Document section:
________

We agree with Profiles that the court erred in finding that Profiles suffered no compensable loss due to the City's actions. As we noted in Profiles I, the City's re-zoning decision was a "confiscatory measure" and a "taking." Profiles I, 850 F.2d at 1488, 1489. We remanded the case for further proceedings. See id. at 1489. The necessary implication of our holding was that Profiles suffered harm due to the City's actions. Generally, the law of the case doctrine requires a court to follow what has been explicitly or by necessary implication decided by a prior appellate decision. See In re Justice Oaks II, Ltd., 898 F.2d 1544, 1549 n.3 (11th Cir. 1990). An appellate court's holding will be law of the case unless: "(1) a subsequent trial produces substantially different evidence, (2) controlling authority has since made a contrary decision of law applicable to that issue, or (3) the prior decision was clearly erroneous and would work manifest injustice." United States v. Robinson, 690 F.2d 869, 872 (11th Cir. 1982).
After conducting a de novo trial, the district court determined that the City failed to "present evidence . . . which was substantially different from that . . . part of the record on appeal." (R.6-282 at 1.) The court also did not find that our holding had been abrogated by a contrary decision or was clearly erroneous. Accordingly, our holding that a taking had occurred was law of the case and the district court was obligated to determine the extent of the harm caused by the taking and compensate Profiles accordingly. What the district court was not free to do, however, was to revisit, in the guise of determining the proper damages, the issue of whether a taking occurred.5 Therefore, the district court erred in concluding that Profiles's losses were due solely to the underfinancing of the project.

________

Given data:
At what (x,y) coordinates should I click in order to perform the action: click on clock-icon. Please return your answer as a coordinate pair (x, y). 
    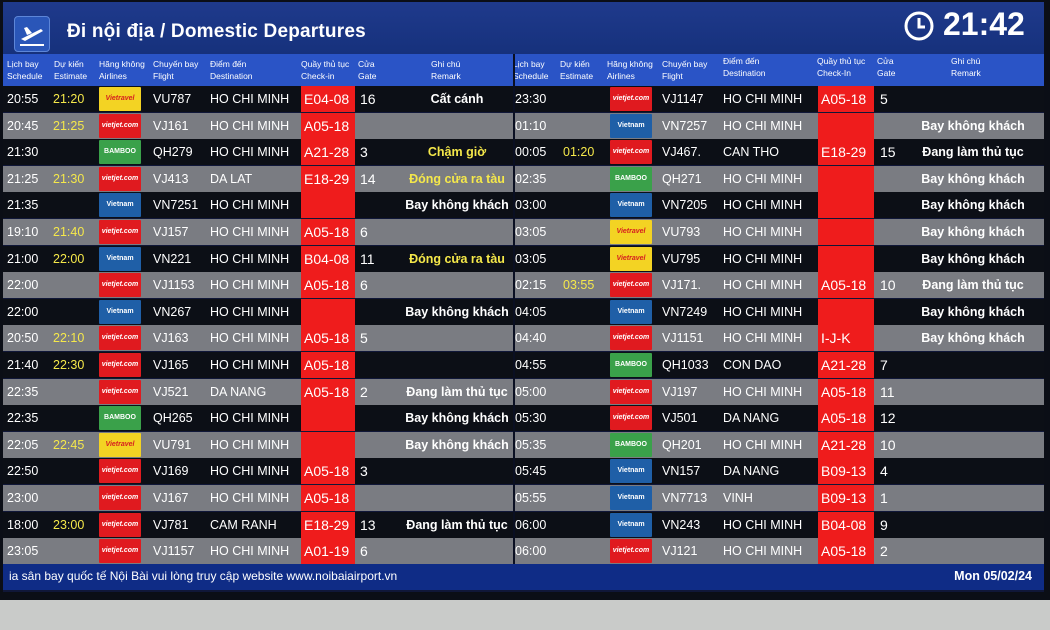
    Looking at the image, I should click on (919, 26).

________

Exercise instructions:
a) According to the opinion excerpt, to what did the district court attribute Profiles's losses?
b) Summarize the opinion excerpt in two sentences.

Task-by-task results:
a) The district court attributed Profiles's losses solely to the underfinancing of the project.

b) The district court erred in finding that Profiles suffered no compensable loss, because the earlier ruling in Profiles I held that the City's re-zoning was a taking, and that holding was law of the case. The district court found no substantially different evidence, contrary decision, or clear error, so it had to determine and compensate the harm from the taking instead of revisiting whether a taking occurred.